TO BE DONE:
1. Decide whether each statement agrees with the MP querying overview below, answering yes or no and quoting the deciding words of the text: (a) The name parameter sets the root directory where all files are stored. (b) The MP API key goes in a config.yaml file in the working directory. (c) The text recommends saving CIFs at the raw stage to save disk space.
2. In the MP querying overview below, give again the part that opens with the words containing "# Here, we assume" and closes with "to be stored.", swapping "root directory" for "base directory".

Skip to content

Generic MP Querying Overview

This notebook demonstrates how to use the energy_gnome library to query the Materials Project (MP) database via its API.

You will learn how to:

  1. Initialize and configure a generic materials database.
  2. Retrieve entries using the MPRester from mp_api.
  3. Manage and update local raw datasets.
  4. Optionally save structure files (CIF) for future use.

> This workflow is also compatible with specialized subclasses such as PerovskiteDatabase and CathodeDatabase. Refer to the respective notebooks for targeted use cases.

Python
from energy_gnome.dataset import MPDatabase
from pathlib import Path

# Change data_dir to reflect your project's folder structure.
# Here, we assume that there are a `notebook` and a `data` subfolder
# in the main project folder.
main_dir = Path(".").resolve().parent
data_dir = main_dir / "data"

Dataset creation

Database Initialization

We begin by initializing a generic MP-based database using the MPDatabase class.

  • name: Defines a unique name for this database instance. Use distinct names for different projects or dataset versions to avoid accidental overwriting.
  • data_dir: Sets the root directory where all files will be stored (e.g., raw and processed datasets, CIFs).
  • allow_raw_update(): Enables updates to the raw data stage, allowing newly retrieved entries to be stored.

> For initializing other MP-based database types, such as PerovskiteDatabase or CathodeDatabase, consult the respective example notebooks.

Python
mp_db = MPDatabase(name="mp", data_dir=data_dir)
mp_db.allow_raw_update()

print(mp_db)

Data Retrieval

This step fetches material entries from the Materials Project via its API.

To proceed, you must have an MP API key. Follow these steps:

  1. Register on the Materials Project.
  2. Copy your API key from here.
  3. Save it to a config.yaml file in your working directory using this format:
YAML
MP: "<your-api-key>"
Python
db, materials = mp_db.retrieve_materials(max_framework_size=6, mute_progress_bars=False)

Updating the Raw Database

Once the data is retrieved, we compare it with the existing raw dataset (if any) and update accordingly.

This ensures:

  • New materials are added.
  • Existing entries are not duplicated.
  • Data integrity is maintained across multiple runs.
Python
mp_db.compare_and_update(new_db=db, stage="raw")

Saving CIF Files

You may optionally save structure files (CIF format) for the retrieved materials.

IMPORTANT: To save time and disk space, it’s often more efficient to skip saving CIFs at the raw stage — especially if you plan to downsample or filter the dataset later.

Instead, consider saving CIFs only after:

  • The dataset has been processed or cleaned.
  • You've finalized the materials you plan to use in model training or screening.

This can significantly reduce IO overhead and file clutter, particularly for large-scale MP queries.

Python
mp_db.save_cif_files(stage="raw", mute_progress_bars=False)
mp_db.save_database("raw")

DATA EXTRACT:
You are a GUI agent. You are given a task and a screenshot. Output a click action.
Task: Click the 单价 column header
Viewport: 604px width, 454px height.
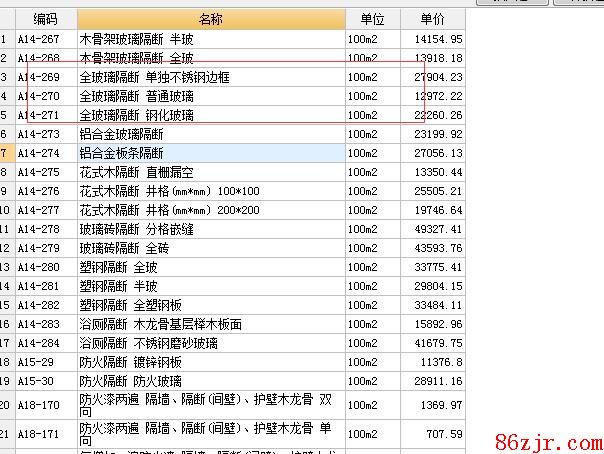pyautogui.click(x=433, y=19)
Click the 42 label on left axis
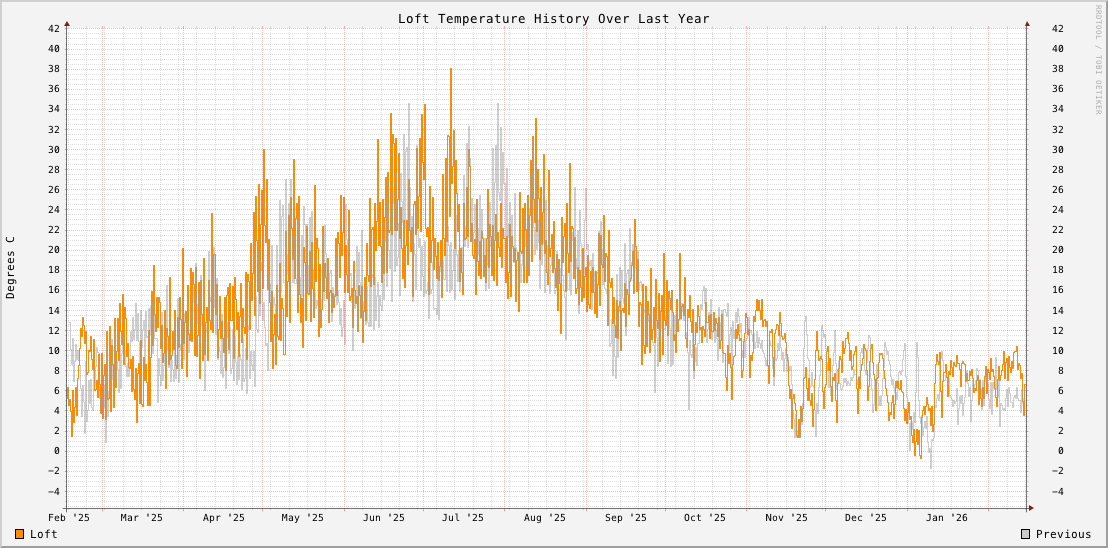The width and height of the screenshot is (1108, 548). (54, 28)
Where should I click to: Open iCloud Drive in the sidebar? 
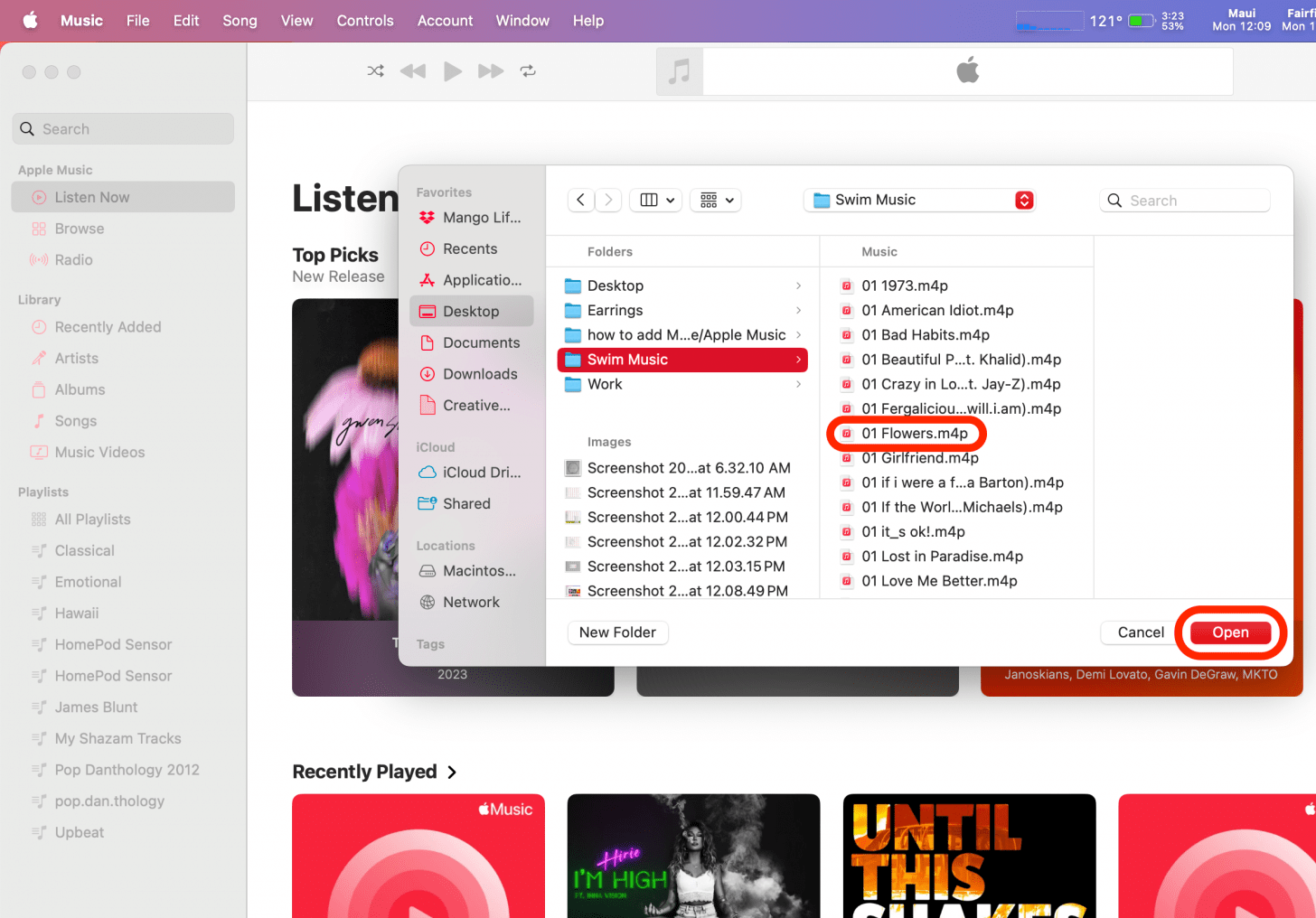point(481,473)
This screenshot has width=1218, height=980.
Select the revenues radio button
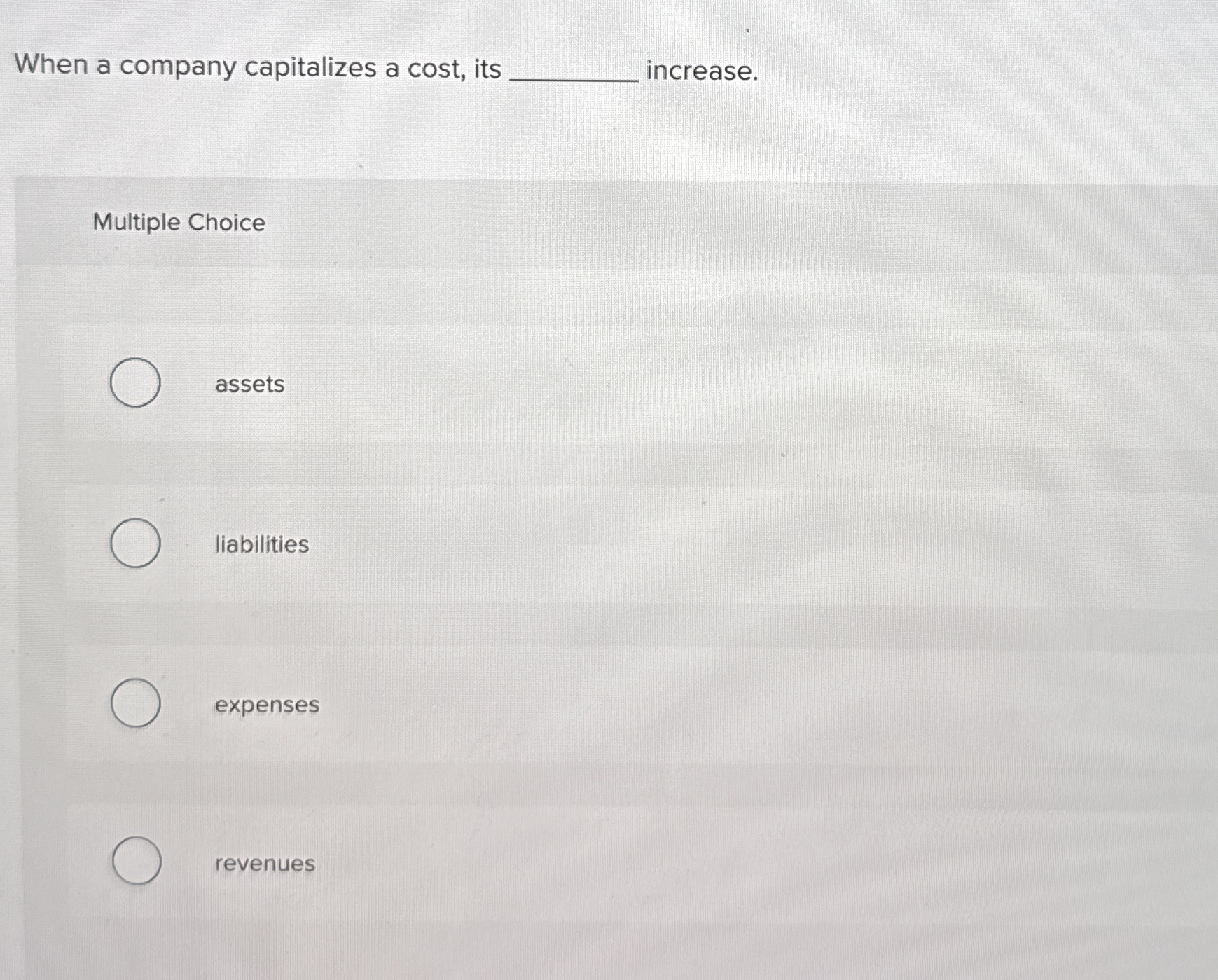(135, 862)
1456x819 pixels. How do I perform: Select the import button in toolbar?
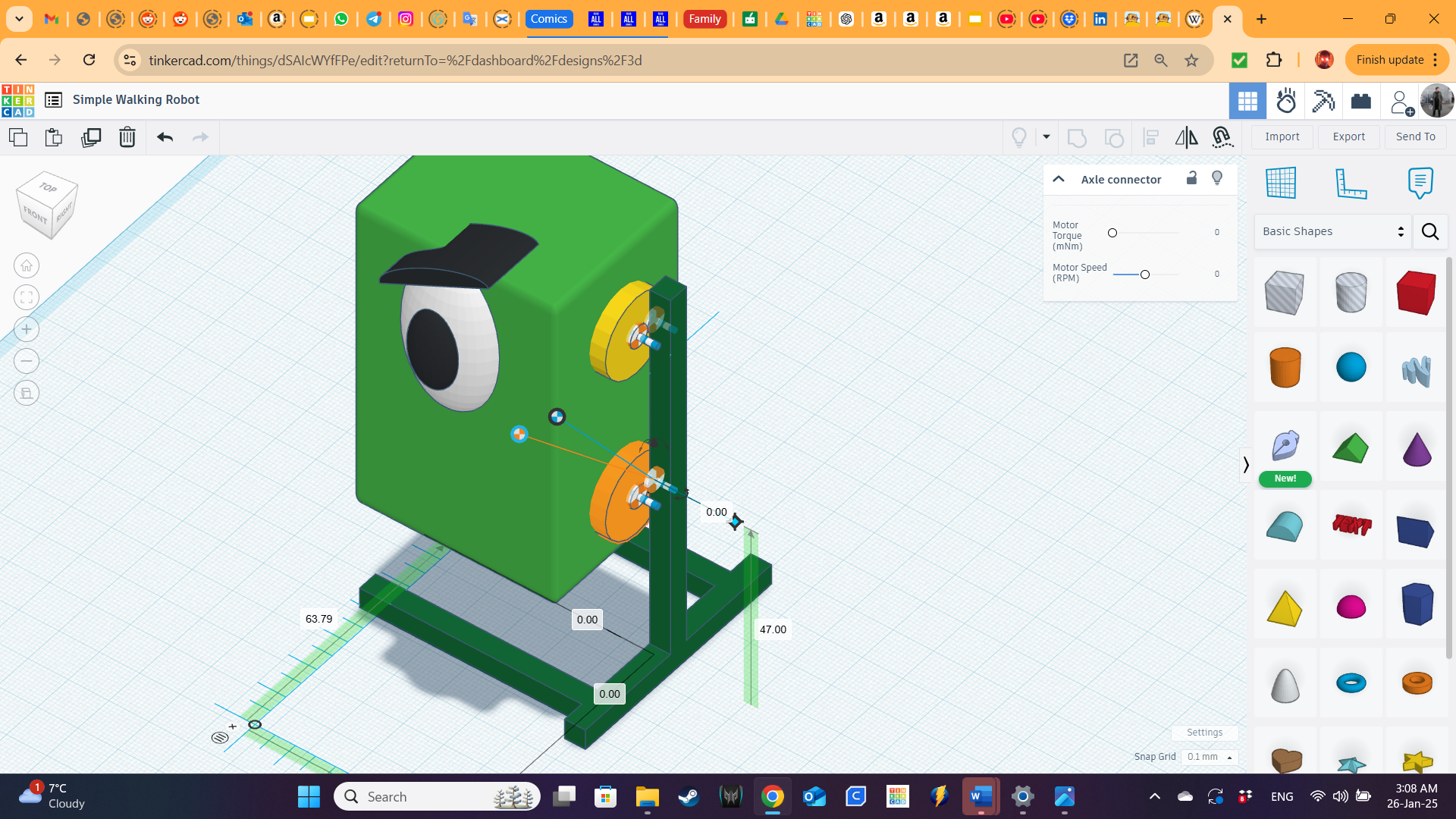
==
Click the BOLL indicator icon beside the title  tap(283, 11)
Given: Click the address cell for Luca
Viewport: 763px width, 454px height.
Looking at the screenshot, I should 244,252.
...
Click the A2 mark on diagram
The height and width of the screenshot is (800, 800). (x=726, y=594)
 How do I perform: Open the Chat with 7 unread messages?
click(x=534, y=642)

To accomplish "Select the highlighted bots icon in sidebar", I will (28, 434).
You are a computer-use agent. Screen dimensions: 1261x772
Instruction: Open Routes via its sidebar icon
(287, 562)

SOLUTIONS TO THE TASKS:
1.
(a) No: "data_dir: Sets the root directory where all files will be stored"
(b) Yes: "Save it to a config.yaml file in your working directory"
(c) No: "often more efficient to skip saving CIFs at the raw stage"

2.
# Here, we assume that there are a `notebook` and a `data` subfolder
# in the main project folder.
main_dir = Path(".").resolve().parent
data_dir = main_dir / "data"

Dataset creation

Database Initialization

We begin by initializing a generic MP-based database using the MPDatabase class.

  • name: Defines a unique name for this database instance. Use distinct names for different projects or dataset versions to avoid accidental overwriting.
  • data_dir: Sets the base directory where all files will be stored (e.g., raw and processed datasets, CIFs).
  • allow_raw_update(): Enables updates to the raw data stage, allowing newly retrieved entries to be stored.